Mapping Windows IDs to UNIX IDs

When a Windows user authenticates with an SID, the authentication daemon searches the external Active Directory provider to look up the user or group associated with the SID. If the user or group has only an SID in the Active Directory, the authentication daemon requests a mapping from the ID mapping service.

Note Image

User and group lookups may be disabled or limited, depending on the Active Directory settings. You enable user and group lookup settings through the isi auth ads modify command.

If the ID mapping service does not locate and return a mapped UID or GID in the ID map, the authentication daemon searches other external authentication providers configured in the same access zone for a user that matches the same name as the Active Directory user.

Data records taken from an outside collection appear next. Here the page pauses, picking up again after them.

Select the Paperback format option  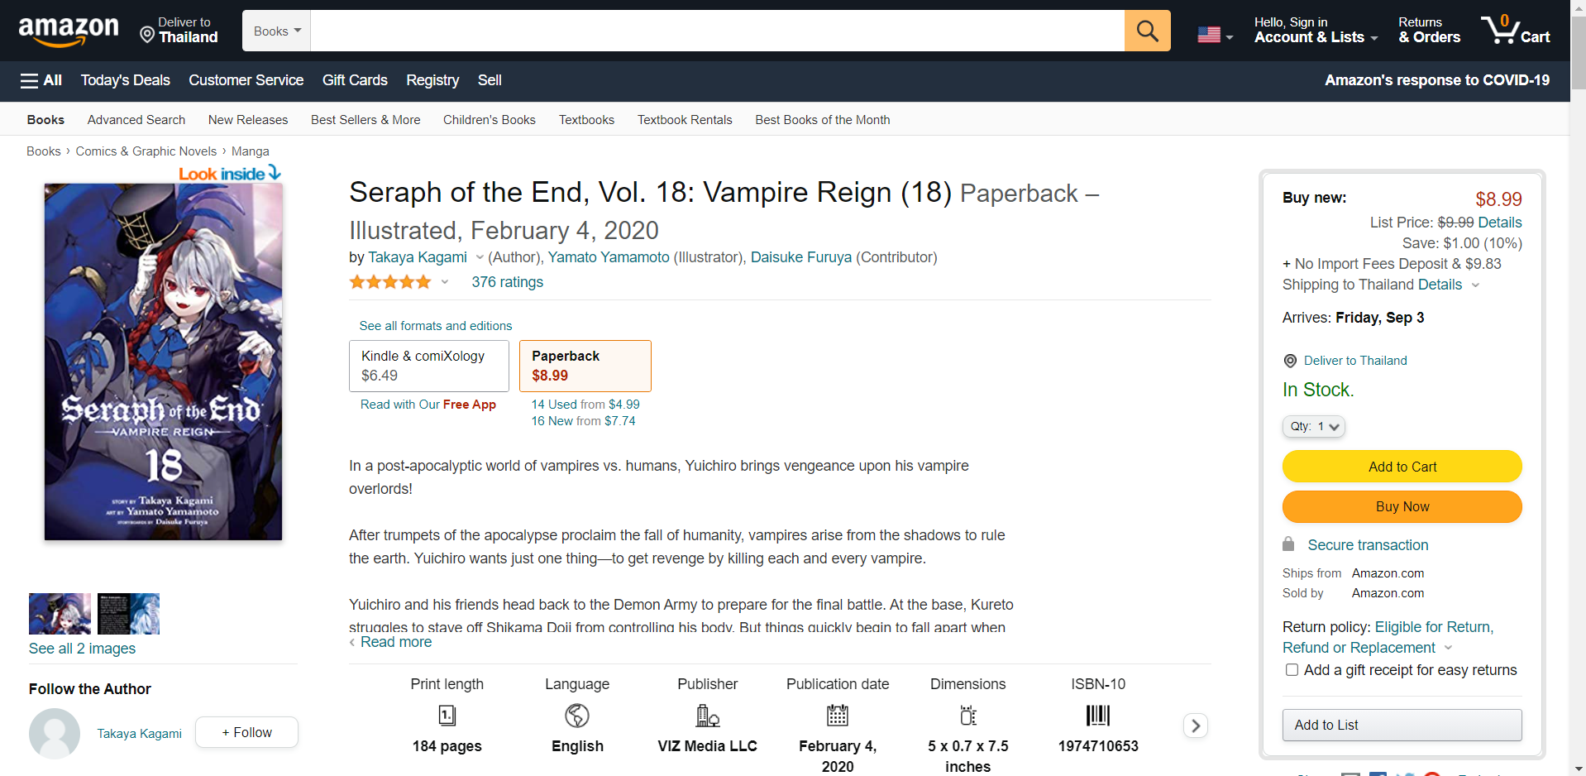(x=585, y=366)
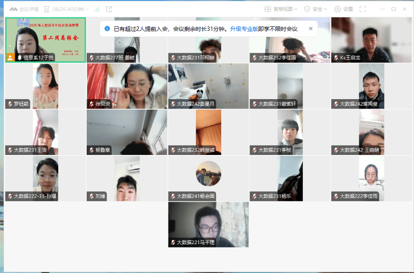The height and width of the screenshot is (273, 414).
Task: Expand the 安全 security menu
Action: pos(316,9)
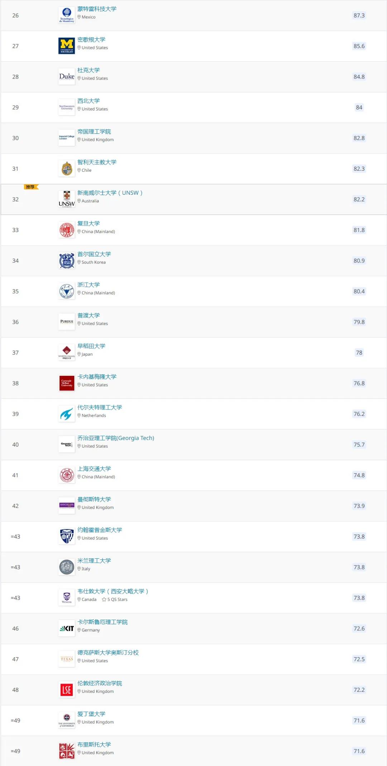387x766 pixels.
Task: Open the 首尔国立大学 link
Action: (94, 254)
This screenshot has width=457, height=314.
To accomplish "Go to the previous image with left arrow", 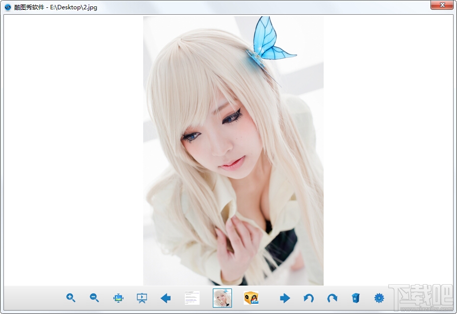I will (x=166, y=298).
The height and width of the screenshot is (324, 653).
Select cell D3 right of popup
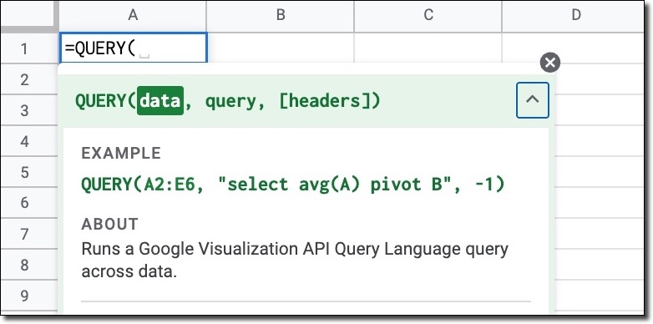pos(600,110)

If a matching user name is found in another external provider, the authentication daemon adds the matching user's UID or GID to the access token for the Active Directory user, and the ID mapping service creates a mapping between the UID or GID and the Active Directory user's SID in the ID map. This is referred to as an external mapping.

Note Image

When an external mapping is stored in the ID map, the UID is specified as the on-disk identity for that user. When the ID mapping service stores a generated mapping, the SID is specified as the on-disk identity.

If a matching user name is not found in another external provider, the authentication daemon assigns a UID or GID from the ID mapping range to the Active Directory user's SID, and the ID mapping service stores the mapping in the ID map. This is referred to as a generated mapping. The ID mapping range is a pool of UIDs and GIDs allocated in the mapping settings.

After a mapping has been created for a user, the authentication daemon retrieves the UID or GID stored in the ID map upon subsequent lookups for the user.